Sharing data to build more compelling stories
When we join multiple sources of data, we can uncover a more complete story, such as in the case of examining environmental conditions. By combining data about historic fires, air quality data, and population health outcomes, researchers are able to offer policy guidance to protect the most at-risk populations. However, if the datasets stayed separate, we would likely lose insight into the impact these events have on each other. With the help of cloud solutions like Cloud Storage and BigQuery, Redivis figured out ways to securely connect the data between public datasets hosted in Big Query with private datasets to unlock enriched insights for their researchers.
Using Cloud Storage, Redivis makes it easy for administrators to upload large amounts of data to the platform. These data records are then stored in BigQuery, Google Cloud’s serverless and scalable data warehouse. When researchers explore their data with Redivis, they can easily see what steps they need to take to request access to existing records. Once authorized, users can query the data using SQL, without needing to know database languages. This will provide the user with manageable data subsets that can be analyzed within the context of their current study. Finally, researchers can integrate a wide array of analytical tools into this data pipeline. Using BigQuery’s ability to one-click export data to Google’s Data Studio, Redivis is able to create interactive data visualizations and integrate with notebook environments through Python and R clients.

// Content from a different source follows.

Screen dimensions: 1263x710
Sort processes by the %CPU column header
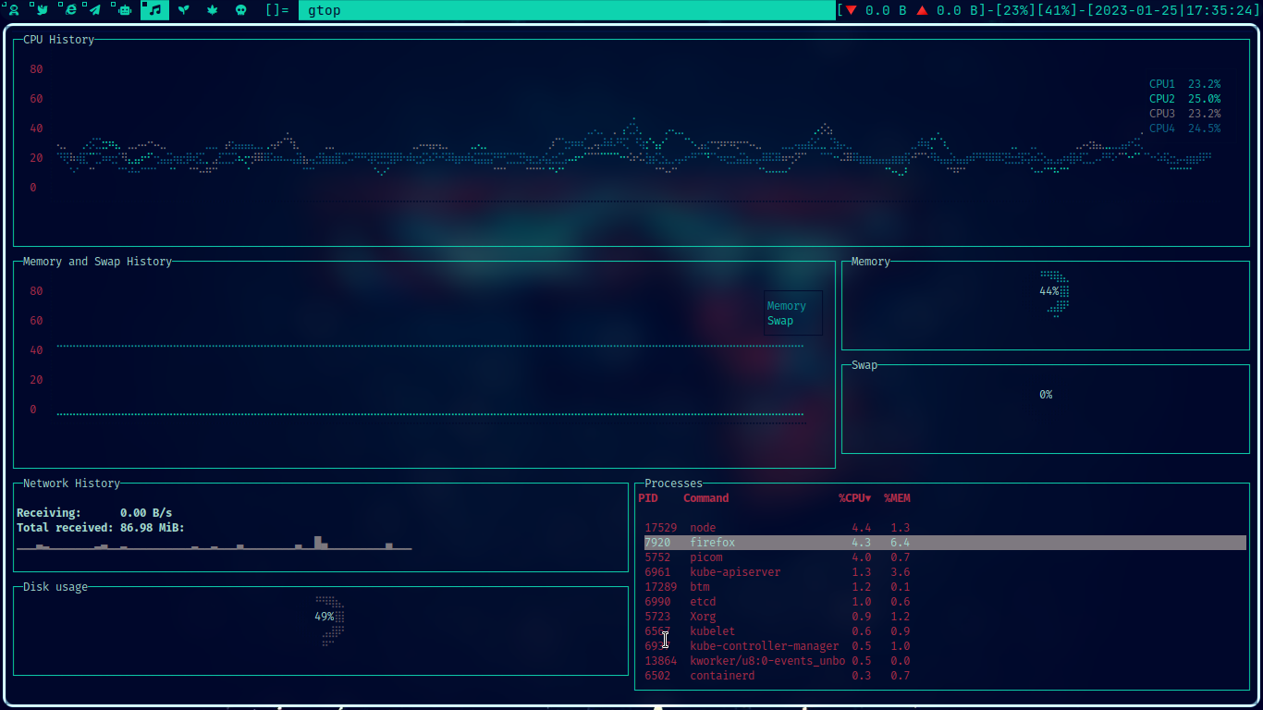[854, 498]
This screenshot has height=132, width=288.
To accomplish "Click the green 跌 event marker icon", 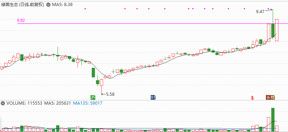I will pyautogui.click(x=93, y=97).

With BigQuery managing infrastructure requirements, Redivis scaled to petabytes of data, 1,000 times larger than the terabytes they had previously, without additional infrastructure workloads straining their company. Most importantly, BigQuery’s compute architecture supports real-time analysis across billions of records from both public and restricted datasets, unlocking new ways to discover insights. “Researchers are regularly coming to me to say that queries that once took hours are executing in seconds,” says Ian Mathews, CEO of Redivis. “One can only imagine how transformative this is in understanding new datasets and exploring novel hypotheses.”
The future of data accessibility
As more academic institutions and researchers join Redivis, they will continue to identify ways of minimizing friction at every step of the data-driven research process.